Crappy Update to Myself.. and To Whoever Feels the Same Way

One of my resolutions this year was to fix things as I go along through them and minimize procrastination (which is a very great flaw of mine). So far, I still haven't finished half of my listed "projects," a.k.a. stuff to be fixed/arranged/organized. What's worse is that new things seem to be sticking up in front of me, making me unable to ignore them.

This is really taking up a lot of my energy and brain noodles. Couple that with me being a little paranoid and a worrywart, and a little obssessive-compulsive.. heck, I'm stressed. Maybe it's just my psychological worry that I'm stressed. But I searched over the symptoms of stress and I have most of them: back pain, heavy shoulders, inconsistent sleep, appetite loss... and I get sick easily these days.

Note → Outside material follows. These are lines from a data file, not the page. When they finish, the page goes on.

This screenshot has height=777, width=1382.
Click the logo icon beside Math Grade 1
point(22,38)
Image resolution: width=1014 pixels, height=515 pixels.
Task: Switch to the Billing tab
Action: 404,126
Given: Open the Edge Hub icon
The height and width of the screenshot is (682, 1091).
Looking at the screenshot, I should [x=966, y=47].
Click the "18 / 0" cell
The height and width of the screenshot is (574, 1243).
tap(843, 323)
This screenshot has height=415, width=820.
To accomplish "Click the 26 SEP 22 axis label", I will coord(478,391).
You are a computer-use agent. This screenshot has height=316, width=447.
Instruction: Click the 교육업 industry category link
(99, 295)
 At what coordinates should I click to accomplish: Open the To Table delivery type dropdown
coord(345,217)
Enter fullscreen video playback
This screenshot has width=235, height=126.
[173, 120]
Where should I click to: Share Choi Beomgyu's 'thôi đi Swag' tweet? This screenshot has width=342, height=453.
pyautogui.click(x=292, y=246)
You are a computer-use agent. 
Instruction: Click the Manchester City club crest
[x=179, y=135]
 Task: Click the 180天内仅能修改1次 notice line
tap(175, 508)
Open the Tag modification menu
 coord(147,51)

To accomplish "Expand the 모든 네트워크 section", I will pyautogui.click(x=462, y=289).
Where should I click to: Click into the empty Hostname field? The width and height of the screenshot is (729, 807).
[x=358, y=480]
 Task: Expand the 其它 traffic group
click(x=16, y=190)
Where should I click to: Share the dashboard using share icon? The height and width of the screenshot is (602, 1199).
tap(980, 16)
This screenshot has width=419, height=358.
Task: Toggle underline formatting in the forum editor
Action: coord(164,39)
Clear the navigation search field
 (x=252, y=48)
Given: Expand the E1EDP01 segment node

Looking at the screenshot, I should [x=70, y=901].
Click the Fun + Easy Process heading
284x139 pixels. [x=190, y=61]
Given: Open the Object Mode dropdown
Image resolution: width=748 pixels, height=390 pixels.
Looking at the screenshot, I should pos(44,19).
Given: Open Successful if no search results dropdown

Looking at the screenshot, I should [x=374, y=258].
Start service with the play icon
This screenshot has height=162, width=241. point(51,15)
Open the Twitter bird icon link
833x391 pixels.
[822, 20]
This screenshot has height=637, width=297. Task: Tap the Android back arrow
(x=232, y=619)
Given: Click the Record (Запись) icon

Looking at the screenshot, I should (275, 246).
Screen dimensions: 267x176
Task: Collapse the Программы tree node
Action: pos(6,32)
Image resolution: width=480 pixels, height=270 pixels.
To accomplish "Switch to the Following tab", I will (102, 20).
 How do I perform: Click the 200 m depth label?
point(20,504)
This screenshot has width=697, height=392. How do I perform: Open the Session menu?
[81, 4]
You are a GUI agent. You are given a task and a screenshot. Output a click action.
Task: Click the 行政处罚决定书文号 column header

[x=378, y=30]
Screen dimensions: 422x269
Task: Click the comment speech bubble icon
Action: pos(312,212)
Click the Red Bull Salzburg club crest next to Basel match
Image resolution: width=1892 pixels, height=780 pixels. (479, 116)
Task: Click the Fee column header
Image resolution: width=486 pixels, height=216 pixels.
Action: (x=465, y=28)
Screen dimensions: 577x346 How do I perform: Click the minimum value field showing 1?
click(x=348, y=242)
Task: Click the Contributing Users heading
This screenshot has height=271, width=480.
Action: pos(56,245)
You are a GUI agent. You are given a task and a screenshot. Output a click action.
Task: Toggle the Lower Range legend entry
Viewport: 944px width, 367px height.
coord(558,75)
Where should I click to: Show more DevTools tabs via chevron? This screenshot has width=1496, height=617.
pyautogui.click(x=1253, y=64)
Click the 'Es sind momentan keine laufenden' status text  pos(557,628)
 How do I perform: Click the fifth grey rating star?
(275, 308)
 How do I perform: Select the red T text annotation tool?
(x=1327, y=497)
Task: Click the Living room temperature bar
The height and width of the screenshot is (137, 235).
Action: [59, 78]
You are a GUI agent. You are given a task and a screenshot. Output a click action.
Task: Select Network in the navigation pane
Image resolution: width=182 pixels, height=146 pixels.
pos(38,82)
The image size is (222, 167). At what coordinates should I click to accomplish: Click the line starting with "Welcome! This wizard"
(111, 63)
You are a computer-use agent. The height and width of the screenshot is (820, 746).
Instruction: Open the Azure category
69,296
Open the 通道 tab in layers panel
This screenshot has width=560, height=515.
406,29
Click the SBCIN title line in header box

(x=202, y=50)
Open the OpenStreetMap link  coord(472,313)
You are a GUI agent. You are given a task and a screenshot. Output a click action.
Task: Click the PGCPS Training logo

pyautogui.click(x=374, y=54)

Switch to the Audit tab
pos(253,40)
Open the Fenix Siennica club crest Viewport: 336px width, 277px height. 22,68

I really need to get out. Time for me to go back home for a while and smell some fresh air, away from the cigarette smokes I smell everyday at the office. Time for some outing on a peaceful neighborhood, play some tennis and jog around the pineapple fields at Sunday's dawning. And maybe drive our family's pick-up for a quick driving lesson before I surrender to a driving academy in the city.

Times like this, I should write down my resolutions and goals for the year. Some people may think this useless. A friend of mine would point out that we won't be able to follow through with them in the end. Still, some basis for a year's existence never hurt. In my case, it can help me to stop messing with my own mind and worrying about petty things.